++++ GIVEN DATA

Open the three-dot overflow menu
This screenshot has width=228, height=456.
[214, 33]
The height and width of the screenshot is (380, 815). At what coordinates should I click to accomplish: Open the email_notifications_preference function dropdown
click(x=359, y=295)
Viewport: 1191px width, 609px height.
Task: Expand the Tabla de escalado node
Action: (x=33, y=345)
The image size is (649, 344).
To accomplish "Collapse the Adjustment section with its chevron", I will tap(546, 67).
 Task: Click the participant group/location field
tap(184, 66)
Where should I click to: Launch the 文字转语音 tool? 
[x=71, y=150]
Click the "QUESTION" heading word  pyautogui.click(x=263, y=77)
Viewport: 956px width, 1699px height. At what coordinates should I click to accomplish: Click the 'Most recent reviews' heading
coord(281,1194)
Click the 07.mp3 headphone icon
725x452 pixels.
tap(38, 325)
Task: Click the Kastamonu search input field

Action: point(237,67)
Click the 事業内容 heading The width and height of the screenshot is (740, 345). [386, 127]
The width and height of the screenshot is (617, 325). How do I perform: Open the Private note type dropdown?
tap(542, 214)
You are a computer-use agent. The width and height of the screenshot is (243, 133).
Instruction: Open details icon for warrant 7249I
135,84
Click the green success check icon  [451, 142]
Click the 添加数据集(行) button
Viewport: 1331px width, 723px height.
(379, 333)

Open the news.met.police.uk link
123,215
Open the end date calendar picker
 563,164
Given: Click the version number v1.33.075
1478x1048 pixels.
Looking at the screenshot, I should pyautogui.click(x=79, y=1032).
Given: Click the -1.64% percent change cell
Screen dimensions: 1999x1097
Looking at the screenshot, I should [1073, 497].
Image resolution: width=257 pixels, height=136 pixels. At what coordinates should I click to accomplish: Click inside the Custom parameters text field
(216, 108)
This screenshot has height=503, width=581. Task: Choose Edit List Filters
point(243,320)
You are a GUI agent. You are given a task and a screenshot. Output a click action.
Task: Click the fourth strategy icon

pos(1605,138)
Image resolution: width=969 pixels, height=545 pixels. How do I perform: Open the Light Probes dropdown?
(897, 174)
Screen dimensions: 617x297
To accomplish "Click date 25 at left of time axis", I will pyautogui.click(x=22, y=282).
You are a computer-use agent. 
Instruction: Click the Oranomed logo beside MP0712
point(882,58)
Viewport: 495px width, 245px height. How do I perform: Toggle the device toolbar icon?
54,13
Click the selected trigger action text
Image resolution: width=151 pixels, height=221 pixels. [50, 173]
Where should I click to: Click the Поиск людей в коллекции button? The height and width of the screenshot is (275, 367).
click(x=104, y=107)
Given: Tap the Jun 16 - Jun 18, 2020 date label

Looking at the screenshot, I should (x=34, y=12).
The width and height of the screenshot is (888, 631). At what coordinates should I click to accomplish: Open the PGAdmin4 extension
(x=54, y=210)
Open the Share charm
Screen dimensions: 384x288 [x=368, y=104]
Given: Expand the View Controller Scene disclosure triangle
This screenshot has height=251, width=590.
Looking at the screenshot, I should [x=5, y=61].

++++++++

PROBLEM TO SOLVE »
Copy the data from the line containing "Given: Click the -1.64% percent change cell" down to the line containing "point(243,320)", changing "Custom parameters" to "Advanced parameters" and keeping everything else the same.

EXERCISE ANSWER »
Given: Click the -1.64% percent change cell
Screen dimensions: 1999x1097
Looking at the screenshot, I should [1073, 497].
Image resolution: width=257 pixels, height=136 pixels. At what coordinates should I click to accomplish: Click inside the Advanced parameters text field
(216, 108)
This screenshot has height=503, width=581. Task: Choose Edit List Filters
point(243,320)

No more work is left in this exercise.